Still Here ( Kinda)
Much has been said lately about the dreamy days of women's presence on the early internet--the glory days of the personal blog. Every so often I get a media request asking if I might have a philosophical rabbit hole to share about why women like me (Mormon, child-rearing, house domesticating) were such prolific content creators. I have my opinions certainly, but not one of them can overwhelm the boredom I feel when my own voice pontificates on that subject. And really all I am left with is a simple explanation--we were raised in a cult and the first rule of a cult is to make the cult look good.
After all these years of internet writing the one truth that remains constant for me is that insta-publishing is still the greatest predictor of getting themes out of my heavily buzzing head. My mind is certain there's an audience (no matter how small!) that is holding me accountable. This is something my spotty attempts on google doc journal entries attest to--when I am the only audience, I do not write.

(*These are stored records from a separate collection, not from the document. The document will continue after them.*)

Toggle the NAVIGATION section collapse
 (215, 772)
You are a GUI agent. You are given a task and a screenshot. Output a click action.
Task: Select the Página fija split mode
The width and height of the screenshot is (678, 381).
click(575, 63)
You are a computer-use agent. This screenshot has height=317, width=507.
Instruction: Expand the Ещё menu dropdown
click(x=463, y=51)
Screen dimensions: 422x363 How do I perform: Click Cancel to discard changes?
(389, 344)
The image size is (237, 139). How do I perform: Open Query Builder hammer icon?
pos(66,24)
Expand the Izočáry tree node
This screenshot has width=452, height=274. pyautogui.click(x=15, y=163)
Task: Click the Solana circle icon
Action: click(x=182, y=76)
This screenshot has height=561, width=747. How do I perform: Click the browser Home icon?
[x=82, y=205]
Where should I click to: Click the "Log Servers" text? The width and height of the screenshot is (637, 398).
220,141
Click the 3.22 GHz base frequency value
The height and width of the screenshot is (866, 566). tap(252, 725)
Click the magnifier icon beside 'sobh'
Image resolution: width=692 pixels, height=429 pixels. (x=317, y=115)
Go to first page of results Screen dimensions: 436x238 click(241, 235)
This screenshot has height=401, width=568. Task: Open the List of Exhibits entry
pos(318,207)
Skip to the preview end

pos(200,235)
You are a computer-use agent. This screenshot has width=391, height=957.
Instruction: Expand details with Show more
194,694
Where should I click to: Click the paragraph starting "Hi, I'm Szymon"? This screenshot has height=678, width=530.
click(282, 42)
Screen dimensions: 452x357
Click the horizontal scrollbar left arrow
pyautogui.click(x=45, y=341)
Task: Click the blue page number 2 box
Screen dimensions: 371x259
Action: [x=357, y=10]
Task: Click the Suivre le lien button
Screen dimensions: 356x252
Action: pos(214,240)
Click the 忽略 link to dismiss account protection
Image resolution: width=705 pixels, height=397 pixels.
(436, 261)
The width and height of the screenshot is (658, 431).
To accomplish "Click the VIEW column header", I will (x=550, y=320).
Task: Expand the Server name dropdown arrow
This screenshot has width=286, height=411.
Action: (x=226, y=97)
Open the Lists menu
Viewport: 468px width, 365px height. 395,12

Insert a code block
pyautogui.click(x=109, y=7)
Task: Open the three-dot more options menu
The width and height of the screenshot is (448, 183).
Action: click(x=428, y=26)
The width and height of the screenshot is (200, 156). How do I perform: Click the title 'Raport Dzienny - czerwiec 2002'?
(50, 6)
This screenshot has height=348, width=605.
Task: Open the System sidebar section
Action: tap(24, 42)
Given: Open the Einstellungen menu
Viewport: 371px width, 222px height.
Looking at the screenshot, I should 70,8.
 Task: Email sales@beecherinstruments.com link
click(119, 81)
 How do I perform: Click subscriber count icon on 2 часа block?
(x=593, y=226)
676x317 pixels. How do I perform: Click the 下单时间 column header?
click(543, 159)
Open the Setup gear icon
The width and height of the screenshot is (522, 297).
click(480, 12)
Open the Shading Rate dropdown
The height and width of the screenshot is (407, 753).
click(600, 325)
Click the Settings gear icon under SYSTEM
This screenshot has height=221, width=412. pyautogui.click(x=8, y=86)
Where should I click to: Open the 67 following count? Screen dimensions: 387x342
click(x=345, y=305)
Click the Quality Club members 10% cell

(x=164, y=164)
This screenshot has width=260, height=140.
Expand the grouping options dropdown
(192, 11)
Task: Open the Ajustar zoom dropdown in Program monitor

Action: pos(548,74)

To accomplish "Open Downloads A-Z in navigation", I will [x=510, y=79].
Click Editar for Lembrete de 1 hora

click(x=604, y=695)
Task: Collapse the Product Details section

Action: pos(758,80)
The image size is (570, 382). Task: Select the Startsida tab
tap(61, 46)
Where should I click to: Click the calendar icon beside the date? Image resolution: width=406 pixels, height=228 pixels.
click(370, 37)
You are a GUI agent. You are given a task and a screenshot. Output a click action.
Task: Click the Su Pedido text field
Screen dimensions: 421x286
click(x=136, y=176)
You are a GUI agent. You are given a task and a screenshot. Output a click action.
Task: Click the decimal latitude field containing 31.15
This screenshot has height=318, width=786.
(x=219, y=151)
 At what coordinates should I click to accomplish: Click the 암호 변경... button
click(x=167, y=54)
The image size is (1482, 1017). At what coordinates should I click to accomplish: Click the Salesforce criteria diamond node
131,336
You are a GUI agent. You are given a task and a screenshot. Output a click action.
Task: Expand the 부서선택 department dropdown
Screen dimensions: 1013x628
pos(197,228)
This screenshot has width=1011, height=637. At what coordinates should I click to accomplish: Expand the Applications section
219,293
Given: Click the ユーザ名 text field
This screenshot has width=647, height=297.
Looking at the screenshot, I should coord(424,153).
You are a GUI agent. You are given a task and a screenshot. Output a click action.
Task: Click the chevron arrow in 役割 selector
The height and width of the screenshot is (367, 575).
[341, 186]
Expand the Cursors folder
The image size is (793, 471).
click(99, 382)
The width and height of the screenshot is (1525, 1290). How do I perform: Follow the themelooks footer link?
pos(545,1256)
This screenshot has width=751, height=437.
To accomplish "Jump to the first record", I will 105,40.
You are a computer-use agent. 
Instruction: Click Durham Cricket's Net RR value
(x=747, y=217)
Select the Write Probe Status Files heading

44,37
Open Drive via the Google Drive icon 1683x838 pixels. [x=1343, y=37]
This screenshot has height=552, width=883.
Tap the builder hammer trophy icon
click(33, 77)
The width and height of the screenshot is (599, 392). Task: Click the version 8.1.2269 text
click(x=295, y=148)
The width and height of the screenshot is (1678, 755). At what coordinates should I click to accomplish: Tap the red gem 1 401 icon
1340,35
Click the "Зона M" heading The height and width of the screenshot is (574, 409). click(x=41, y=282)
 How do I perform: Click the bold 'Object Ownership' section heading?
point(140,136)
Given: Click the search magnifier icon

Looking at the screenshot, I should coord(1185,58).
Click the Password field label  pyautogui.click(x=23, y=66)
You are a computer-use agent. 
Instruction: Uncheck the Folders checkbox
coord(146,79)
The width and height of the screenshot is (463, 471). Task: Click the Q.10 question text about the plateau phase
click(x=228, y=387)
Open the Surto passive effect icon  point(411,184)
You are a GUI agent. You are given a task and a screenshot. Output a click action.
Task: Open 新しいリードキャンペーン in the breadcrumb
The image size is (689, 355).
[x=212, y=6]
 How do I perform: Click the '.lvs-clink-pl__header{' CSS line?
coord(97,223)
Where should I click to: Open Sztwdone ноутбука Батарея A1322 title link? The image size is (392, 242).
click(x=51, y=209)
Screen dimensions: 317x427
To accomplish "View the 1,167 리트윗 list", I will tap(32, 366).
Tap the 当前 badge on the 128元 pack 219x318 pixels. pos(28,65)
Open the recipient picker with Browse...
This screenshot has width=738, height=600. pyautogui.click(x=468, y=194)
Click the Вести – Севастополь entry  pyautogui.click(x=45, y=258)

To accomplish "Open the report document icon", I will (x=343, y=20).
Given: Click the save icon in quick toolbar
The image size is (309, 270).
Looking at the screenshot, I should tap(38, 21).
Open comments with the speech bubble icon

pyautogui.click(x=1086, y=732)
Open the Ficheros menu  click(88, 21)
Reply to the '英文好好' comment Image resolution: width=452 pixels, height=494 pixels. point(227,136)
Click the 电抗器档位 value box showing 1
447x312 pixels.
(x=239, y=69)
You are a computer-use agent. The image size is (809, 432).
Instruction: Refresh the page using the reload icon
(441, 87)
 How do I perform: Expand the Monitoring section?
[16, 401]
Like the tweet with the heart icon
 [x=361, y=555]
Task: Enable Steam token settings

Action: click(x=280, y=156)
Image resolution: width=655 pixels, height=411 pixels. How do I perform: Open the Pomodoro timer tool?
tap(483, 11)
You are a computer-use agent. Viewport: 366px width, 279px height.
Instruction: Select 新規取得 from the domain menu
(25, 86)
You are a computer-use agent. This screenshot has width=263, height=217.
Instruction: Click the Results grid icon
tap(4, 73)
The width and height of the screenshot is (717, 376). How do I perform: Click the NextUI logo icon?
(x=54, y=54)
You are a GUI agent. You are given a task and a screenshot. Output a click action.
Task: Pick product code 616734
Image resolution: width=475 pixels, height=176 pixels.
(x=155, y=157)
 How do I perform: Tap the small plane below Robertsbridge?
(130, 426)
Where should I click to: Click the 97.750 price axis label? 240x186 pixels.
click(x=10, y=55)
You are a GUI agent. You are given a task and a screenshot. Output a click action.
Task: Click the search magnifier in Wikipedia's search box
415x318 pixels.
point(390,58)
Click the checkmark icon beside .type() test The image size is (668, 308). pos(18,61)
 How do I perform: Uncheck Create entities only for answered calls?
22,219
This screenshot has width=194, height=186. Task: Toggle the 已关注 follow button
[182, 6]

I persist in this space because without it I would be a writer without a resume. And I suppose for all of its public perils, blogging is still the coach I've found most compelling. Internet writing requires an agility to turn thoughts over at a real-time pace which sharpens critical thinking skills and builds up a resistance to useless feedback. For all of my philandering on other platforms, this is the one for me.
It is no small thing to claim that the skills I gained from blogging and the ensuing world-wide valuable feedback got me out of that previously-mentioned cult. Now if someone wants to ask me about that...well, I am ready to talk.
Until then, the fifteen minutes I spent on this boring ass entry cost me three liquid spills on carpet, one dog chewed document, two sibling-on-sibling brawls, and a que of things I am requested to look at and validate as soon as I hit publish.
But it was worth it.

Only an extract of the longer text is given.